The CSV provides the molecular data. The TOML profile tells CHAMANP how to use that data:
| TOML field | How to choose it from your data |
|---|---|
database_path |
Path to your input CSV file. |
collection_taxonomy_path |
Path to the JSON file that lists valid collection names. |
target_collections |
Collection label or labels to extract from the CSV collections column. These names must exist in the taxonomy JSON. |
collection_logic |
Use OR to keep molecules present in any requested collection, or AND to keep only molecules present in all requested collections. |
selected_properties |
Column names from the CSV that should be retained in the output tables. |
reports_path |
Folder where the text report should be written. |
collection_tag |
Short file-safe tag used in output filenames. |
morgan_radius and morgan_bits |
RDKit Morgan fingerprint settings. |
remove_stereo_duplicates |
Whether CHAMANP should collapse stereochemistry-related duplicate structures during curation. |
For the included example CSV, the header starts with:
identifier,canonical_smiles,name,molecular_weight,alogp,topological_polar_surface_area,np_likeness,collections
Because canonical_smiles and collections are present, CHAMANP can curate
molecules and filter by collection. Because the file contains labels such as
ChEMBL NPs, the example TOML can request:
database_path = "examples/example_chamanp.csv"

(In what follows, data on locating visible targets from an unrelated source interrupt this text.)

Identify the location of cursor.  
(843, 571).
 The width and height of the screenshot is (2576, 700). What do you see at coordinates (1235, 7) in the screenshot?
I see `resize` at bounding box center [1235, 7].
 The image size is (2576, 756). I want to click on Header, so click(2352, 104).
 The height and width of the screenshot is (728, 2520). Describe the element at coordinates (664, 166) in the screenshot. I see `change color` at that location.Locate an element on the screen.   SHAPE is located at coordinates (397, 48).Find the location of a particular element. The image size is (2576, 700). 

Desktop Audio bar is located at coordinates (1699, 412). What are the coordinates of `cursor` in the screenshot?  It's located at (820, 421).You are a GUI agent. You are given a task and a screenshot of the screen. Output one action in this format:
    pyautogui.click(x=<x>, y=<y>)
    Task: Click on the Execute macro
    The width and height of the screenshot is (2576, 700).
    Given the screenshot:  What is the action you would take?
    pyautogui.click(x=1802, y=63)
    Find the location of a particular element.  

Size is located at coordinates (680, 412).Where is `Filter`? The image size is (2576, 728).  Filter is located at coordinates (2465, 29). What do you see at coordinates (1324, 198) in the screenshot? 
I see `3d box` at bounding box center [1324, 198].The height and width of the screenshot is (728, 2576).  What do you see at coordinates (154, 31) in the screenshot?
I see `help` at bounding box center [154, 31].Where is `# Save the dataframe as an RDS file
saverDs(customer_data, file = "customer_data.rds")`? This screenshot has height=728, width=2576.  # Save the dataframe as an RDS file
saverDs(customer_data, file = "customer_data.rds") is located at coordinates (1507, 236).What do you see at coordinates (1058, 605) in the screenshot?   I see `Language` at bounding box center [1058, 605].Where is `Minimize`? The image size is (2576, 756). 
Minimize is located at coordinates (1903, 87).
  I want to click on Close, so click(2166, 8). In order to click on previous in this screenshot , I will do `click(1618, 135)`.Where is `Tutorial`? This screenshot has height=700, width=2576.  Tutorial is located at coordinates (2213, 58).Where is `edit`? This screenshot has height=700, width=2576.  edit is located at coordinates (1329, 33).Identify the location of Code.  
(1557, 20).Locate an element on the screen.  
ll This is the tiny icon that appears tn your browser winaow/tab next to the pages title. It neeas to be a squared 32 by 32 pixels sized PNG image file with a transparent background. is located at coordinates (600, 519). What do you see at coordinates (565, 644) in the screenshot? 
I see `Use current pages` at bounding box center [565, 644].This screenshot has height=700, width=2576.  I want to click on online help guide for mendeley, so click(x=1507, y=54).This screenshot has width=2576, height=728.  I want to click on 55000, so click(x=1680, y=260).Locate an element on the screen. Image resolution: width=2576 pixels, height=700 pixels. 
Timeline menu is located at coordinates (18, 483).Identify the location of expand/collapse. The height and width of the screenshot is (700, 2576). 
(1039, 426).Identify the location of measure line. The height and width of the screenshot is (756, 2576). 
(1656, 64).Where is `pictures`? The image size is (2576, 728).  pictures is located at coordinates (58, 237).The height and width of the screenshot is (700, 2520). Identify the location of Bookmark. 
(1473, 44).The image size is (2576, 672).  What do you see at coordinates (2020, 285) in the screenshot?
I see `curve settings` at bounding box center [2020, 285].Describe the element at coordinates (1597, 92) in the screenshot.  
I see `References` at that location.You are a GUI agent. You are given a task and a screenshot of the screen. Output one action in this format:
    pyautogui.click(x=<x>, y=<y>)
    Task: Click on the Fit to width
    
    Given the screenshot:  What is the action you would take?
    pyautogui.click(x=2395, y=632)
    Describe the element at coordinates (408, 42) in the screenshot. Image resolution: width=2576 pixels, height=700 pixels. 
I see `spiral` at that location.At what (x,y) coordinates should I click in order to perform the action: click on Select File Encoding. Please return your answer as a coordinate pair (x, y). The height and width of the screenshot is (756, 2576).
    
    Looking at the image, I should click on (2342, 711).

collection_taxonomy_path = "source_data/coconut_taxonomy.json"
target_collections = ["ChEMBL NPs"]
collection_logic = "OR"
For your own CSV, create a TOML profile by changing the paths, collection names, retained columns, and output tag to match your dataset.
Python API Examples¶
from chamanp import ChamanpConfig
cfg = ChamanpConfig(
DATABASE_PATH="examples/example_chamanp.csv",
REPORTS_PATH="artifacts/reports",
COLLECTION_TAXONOMY_PATH="source_data/coconut_taxonomy.json",
TARGET_COLLECTIONS=["ChEMBL NPs"],
COLLECTION_TAG="chembl",
COLLECTION_LOGIC="OR",
MORGAN_RADIUS=2,
MORGAN_BITS=1024,
SELECTED_PROPERTIES=[
"identifier",
"canonical_smiles",
"name",
"molecular_weight",
"alogp",
"topological_polar_surface_area",
"np_likeness",
"collections",
],
REMOVE_STEREO_DUPLICATES=True,
)
from chamanp import ChamanpConfig, validate_config
cfg = ChamanpConfig.from_toml("my-chamanp-profile.toml")
validate_config(cfg)
from chamanp import ChamanpConfig, run
cfg = ChamanpConfig.from_toml("my-chamanp-profile.toml")
result = run(cfg)
print(result.valid_molecules_count)
print(result.fingerprints_path)
from chamanp import ChamanpConfig, ChamanpResult, run
cfg = ChamanpConfig.from_toml("my-chamanp-profile.toml")
result = run(cfg)
assert isinstance(result, ChamanpResult)
print(result.status)
print(result.report_path)
Public API¶
| Symbol | Description |
|---|---|
ChamanpConfig |
Runtime configuration object |
ChamanpResult |
Lightweight result returned by run() |
validate_config |
Validate configuration before execution |
run |
Execute the CHAMANP pipeline |
__version__ |
Package version string |
See the API Reference for public API documentation generated from the package docstrings.